Никто, однако же, не заметил этого, и лишь пристальный взгляд епископа уловил происшедшее. В смятении прелат вскричал:

— Помогите ему, помогите! Прекратите бой, довольно, помогите ему! Мечи в ножны! Спасите его. Я сделаю все, чего хотите вы, люди добрые. Да, я вступлю в переговоры с ним, с Васко, коли он вождь ваш… Так, так… хорошо, друзья, хорошо. Снимите его с седла, да осторожнее. А конь благородный, шерстинкой не шевельнет. Похож на моего гнедого… Да это он и есть! Как могло случиться подобное? Не важно. Поддержите его, он еще нетверд на ногах. Расстегните на нем нагрудник. Дитя! Совсем еще дитя — и в железных доспехах. Боже праведный…

И все повеления епископа исполнялись, и обеими ратями, почти перемешавшимися меж собою, командовал он один. Такой властью обладает голос сердца, и таковы странности гражданской войны.

Но наш народный вождь уже пришел в себя, воспрял духом и телом: опираясь на древко своего знамени, он приблизился на несколько шагов к епископу, который взирал на него с восхищением и радостно улыбался ему; Васко склонился перед прелатом в почтительном поклоне и с достоинством, скромно, но твердо повел такую речь:

— Сеньор, я — дитя годами, это верно; но бог порою посылает малых против великих, частенько дабы поразить их в единоборстве, нередко дабы предостеречь. Пусть же голос мой, смиренный и слабый, проникнет вам в сердце и смягчит его…

— Твой голос всегда, всегда проникает мне в сердце! — прервал епископ юношу, раскрыв объятия. — Но… — И тут он сжался, словно от укуса аспида. — Но чего ты хочешь? Что делаешь здесь? Чего ради явился? Что значит твое вооружение, хоругвь, речи?

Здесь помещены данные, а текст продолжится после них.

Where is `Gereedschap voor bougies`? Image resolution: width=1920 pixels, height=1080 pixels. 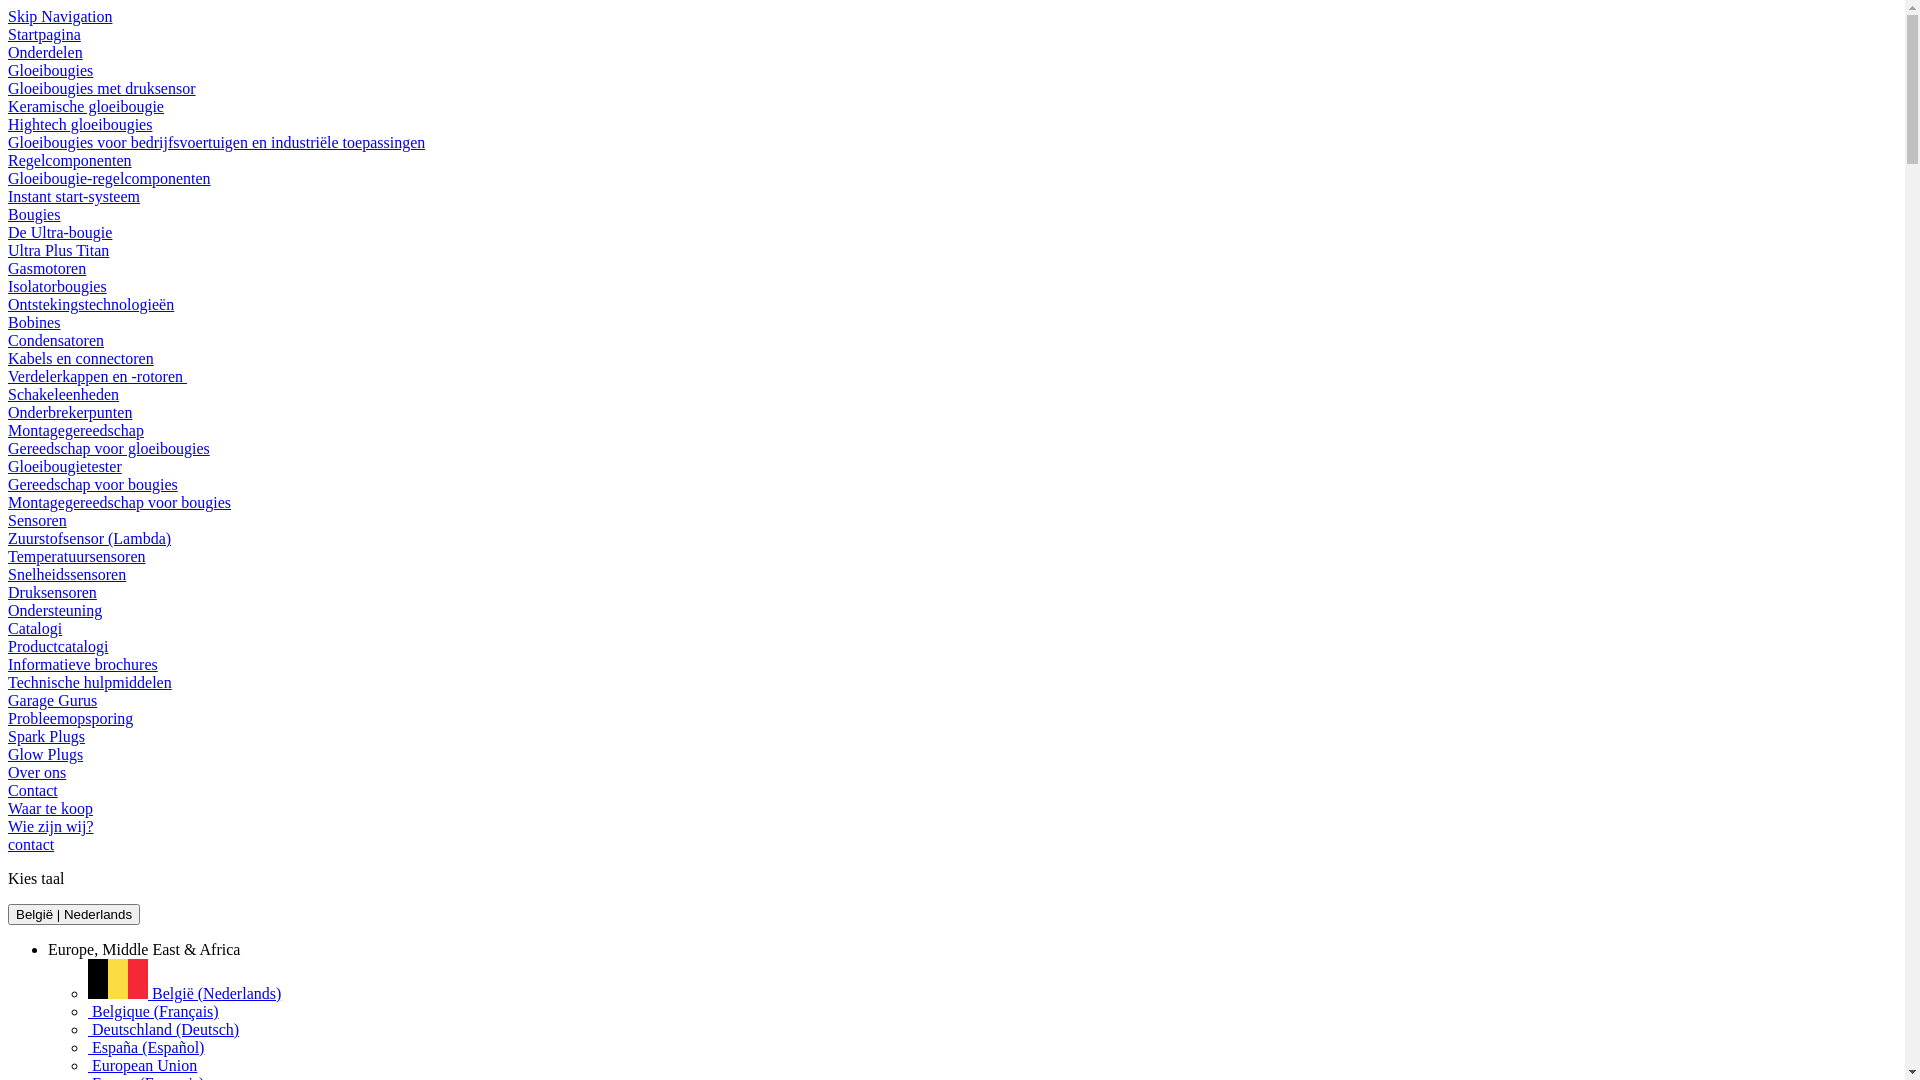 Gereedschap voor bougies is located at coordinates (93, 484).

— Эта хоругвь, сеньор? Вы не узнаете? Это хоругвь Богоматери, покровительницы нашего города, защитницы наших прав и вольностей. А я…

— А ты?..

— Я избран этими добрыми людьми для того, чтобы…

— Для чего?

— Для того, чтобы сказать вам от их имени, что они не могут долее терпеть ярмо рабства, на которое вы обрекли наш народ, вверив правление людям, что недостойны и вашего доверия, и права распоряжаться христианами, свободными, верными долгу и честными.

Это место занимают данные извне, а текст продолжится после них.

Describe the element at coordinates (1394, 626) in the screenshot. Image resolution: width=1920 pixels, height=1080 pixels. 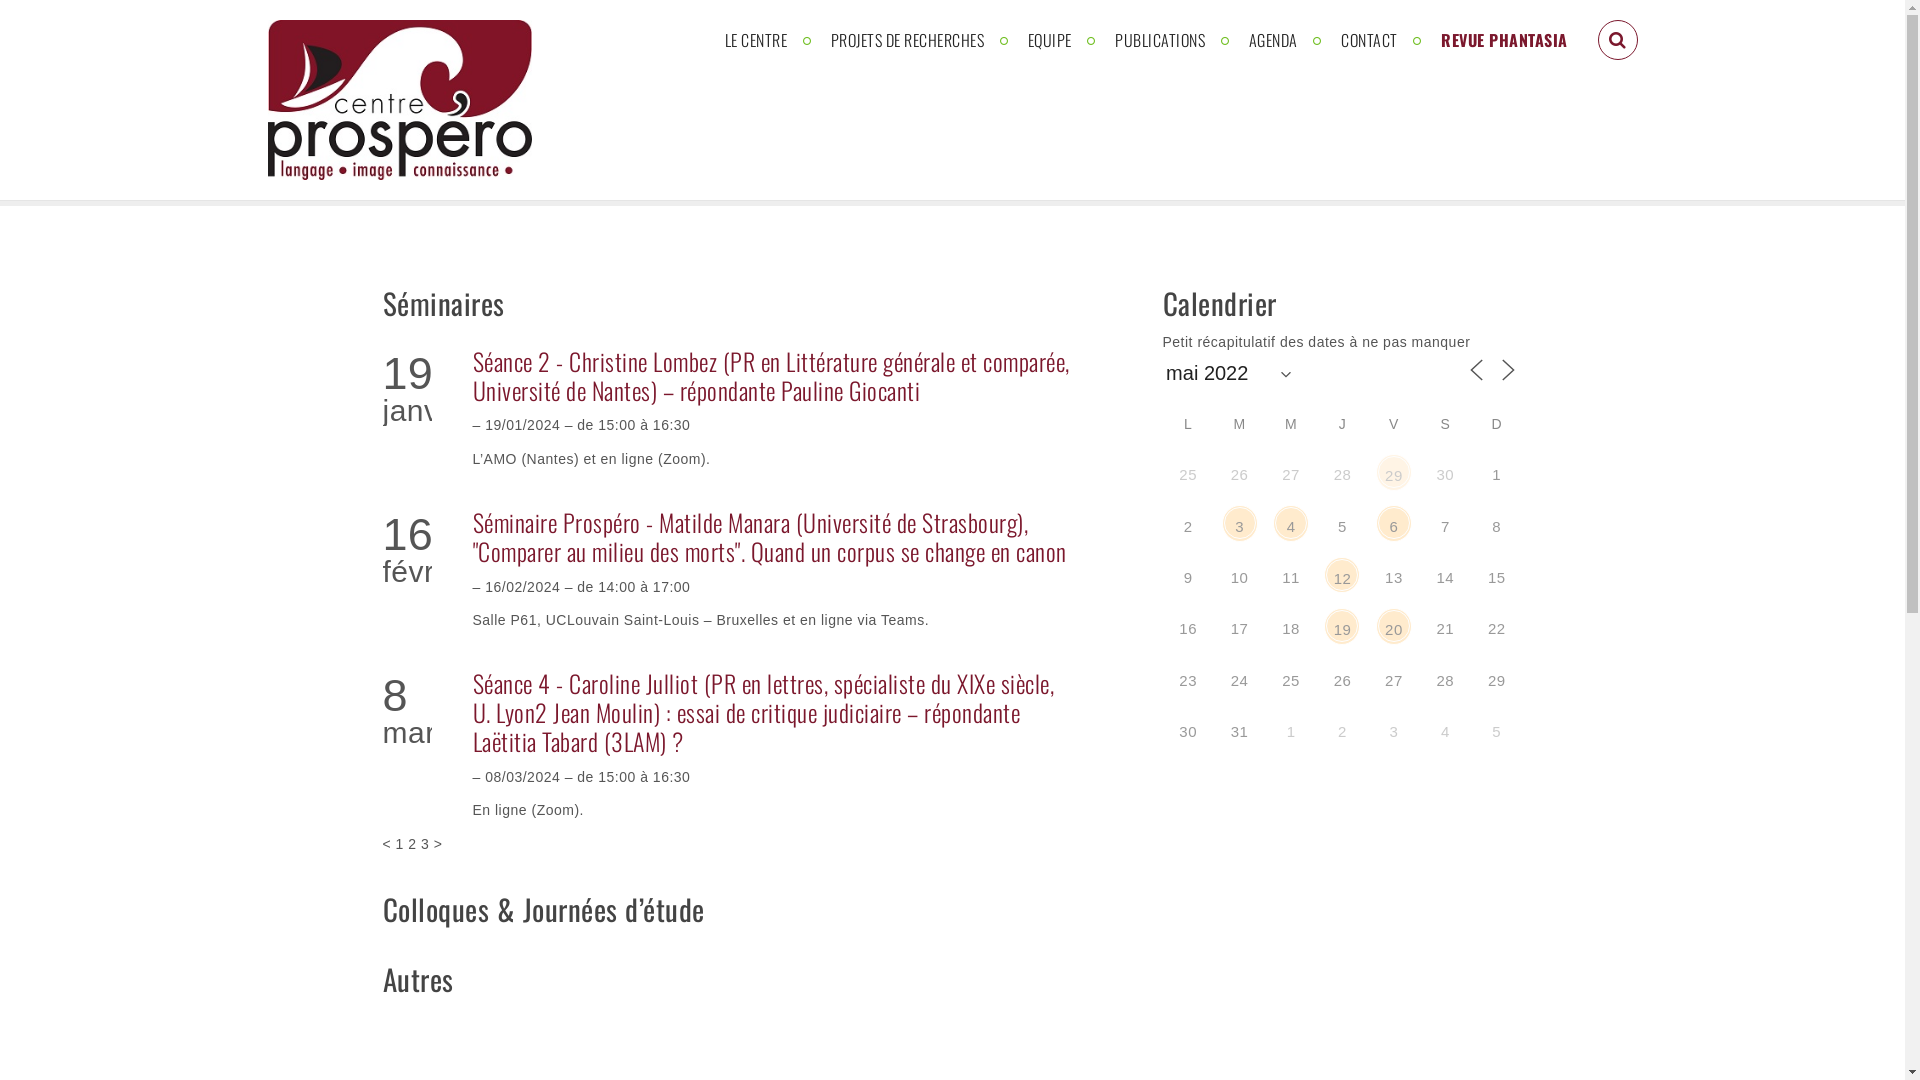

Глаза прелата засверкали; лицо, которое еще хранило бледность, вызванную страхом при мысли, что Васко его убит или ранен, зарделось жутковатым красно-бурым румянцем гордыни. Он прикусил губы, чтобы сдержаться, и молвил с горько-иронической усмешкой:

— Стало быть, этот честный, этот верный долгу народ явился сюда, вооружившись до зубов, дабы требовать справедливости? Он вложил тебе в руки хоругвь Богородицы, хоругвь мира… и без объявления войны поджигает дворец мой, вышибает двери, вторгается с огнем и мечом в жилище собственного сеньора… Васко, ты воистину дитя, и твоя невинность служит тебе оправданием. Отступись от этих людей, они ввели тебя в обман, идем со мной, ибо я…

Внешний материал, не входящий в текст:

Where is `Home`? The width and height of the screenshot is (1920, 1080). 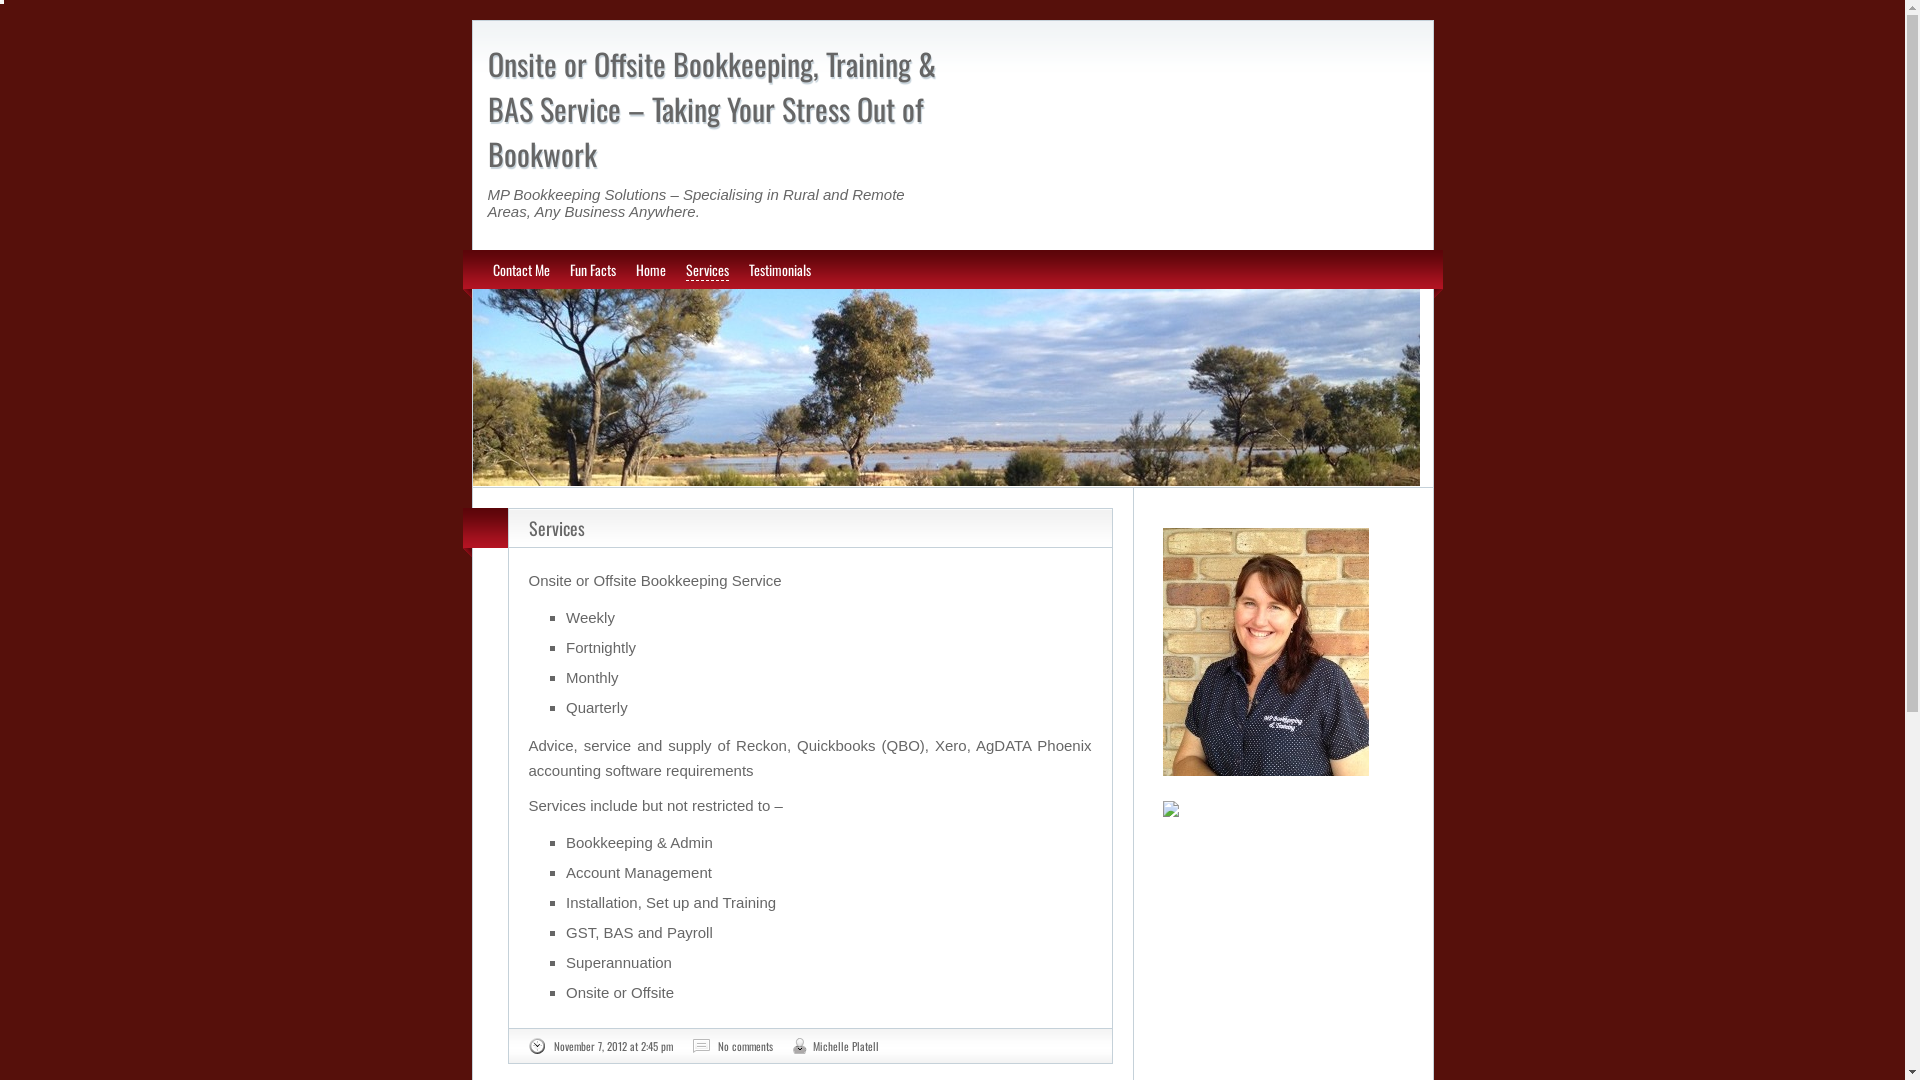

— Да, я дитя; но бог дал мне разуменье, дабы видел я, на чьей стороне справедливость и право. Сеньор, вам известна роковая причина волнения, охватившего народ нынче утром… Народ, негодуя, но храня почтительность, пошел к вам со своими судьями во главе, пал к стопам вашим, прося вас о правосудии, о том, чтобы содеянное было исправлено. Все это было обещано, но посулы остались посулами. Ваши должностные лица посмеялись над мольбами народа, запугали его судей и выборных, поглумились над возмущением общины, ибо они почитали нас слабыми, полагали, что гнев народа — все равно что огонь, охвативший солому: вспыхнет и погаснет. Народ меж тем вооружился, придал стройность рядам своим, избрал надежных вождей, и теперь… теперь он уже не просит…

— Что же делает он?

Васко словно поперхнулся звуком, вырвавшимся у него из груди; но, снова набравшись духу и набрав воздуху, он вымолвил торжественно:

— Требует!

— Вот как!.. И они избрали тебя предводителем, и ты главарь бунтующих смутьянов?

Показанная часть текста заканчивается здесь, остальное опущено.